Sur les conclusions à fin d’annulation :

Aux termes de l’article L. 211-2 du code des relations entre le public et l’administration : « Les personnes physiques ou morales ont le droit d'être informées sans délai des motifs des décisions administratives individuelles défavorables qui les concernent. A cet effet, doivent être motivées les décisions qui : / 1° Restreignent l'exercice des libertés publiques ou, de manière générale, constituent une mesure de police (…) »

La décision portant refus de titre de séjour du 12 août 2024 se borne à indiquer de manière générale et stéréotypée qu’il ressort de l’examen de la demande que les conditions d’obtention d’un titre de séjour sur le fondement de l’article L. 423-23 du code de l’entrée et du séjour des étrangers et du droit d’asile ne sont pas remplies. La décision indique en outre, par une formule également stéréotypée, qu’eu égard aux éléments invoqués dans la demande, le refus de séjour ne porte pas une atteinte disproportionnée au droit au respect dû à la vie privée et familiale du demandeur. Elle ne comporte cependant aucun élément de fait propre à la situation de M. C.... Par suite, celui-ci est fondé à soutenir qu’elle n’est pas suffisamment motivée en fait et qu’elle est entachée d’un défaut d’examen de sa situation personnelle.

Il résulte de ce qui précède que, sans qu’il soit besoin d’examiner les autres moyens de la requête, la décision du préfet de police du 12 août 2024 doit être annulée.

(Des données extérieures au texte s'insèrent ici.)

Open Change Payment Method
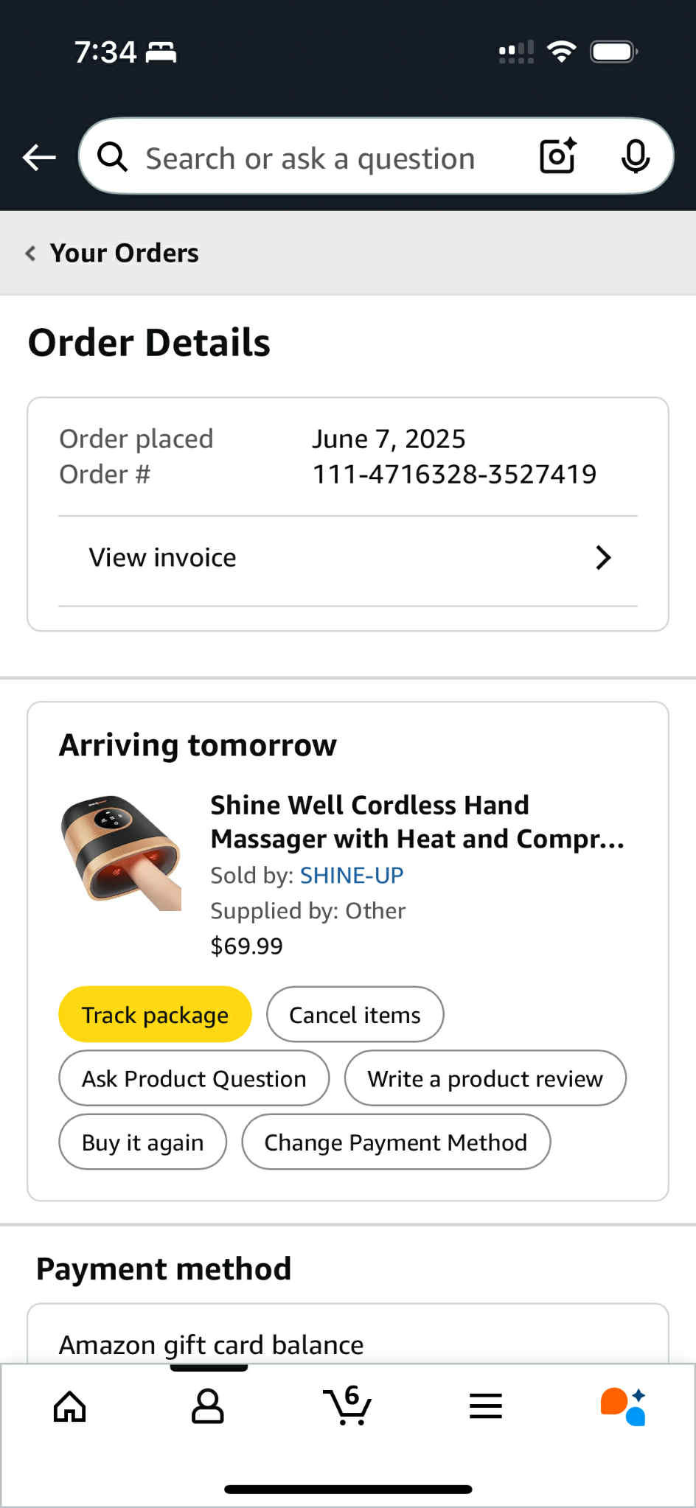The image size is (696, 1508). click(396, 1142)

Sur les conclusions aux fins d’injonction :
Eu égard aux motifs d’annulation retenus, le présent jugement implique seulement, en application de l’article L. 911-2 du code de justice administrative, que le préfet de police ou tout préfet territorialement compétent, réexamine la situation de M. C... dans un délai de trois mois à compter de la date de notification du présent jugement, sans qu’il y ait lieu, dans les circonstances de l’espèce, d’assortir cette injonction d’une astreinte.
Sur les frais liés au litige :
Il y a lieu de mettre à la charge de l’État, partie perdante, le versement d’une somme de 1 000 euros à M. C..., en application de l’article L. 761-1 du code de justice administrative.












D E C I D E :

Article 1er : La décision du 12 août 2024 par laquelle le préfet de police a refusé de délivrer à M. C... un titre de séjour est annulée.

Article 2 : Il est enjoint au préfet de police ou à tout préfet territorialement compétent, de réexaminer la demande de M. C... dans un délai de trois mois à compter de la notification du présent jugement.

Article 3 : L’État (préfet de police) versera à M. C... une somme de 1 000 (mille) euros en application de l’article L. 761-1 du code de justice administrative

Article 4 : Le surplus des conclusions de la requête est rejeté.

Article 5 : Le présent jugement sera notifié à M. A... C... et au préfet de police.

Délibéré après l'audience du 3 février 2026, à laquelle siégeaient :

- M. Gracia, président ;
- Mme Beugelmans-Lagane, première conseillère ;
- M. Rannou, conseiller.

Rendu public par mise à disposition au greffe le 19 février 2026.

La rapporteure,





N. BEUGELMANS-LAGANE


Le président,





J-Ch. GRACIA


La greffière,





C. LATOUR





La République mande et ordonne au préfet de police en ce qui le concerne ou à tous commissaires de justice à ce requis en ce qui concerne les voies de droit commun, contre les parties privées, de pourvoir à l’exécution de la présente décision.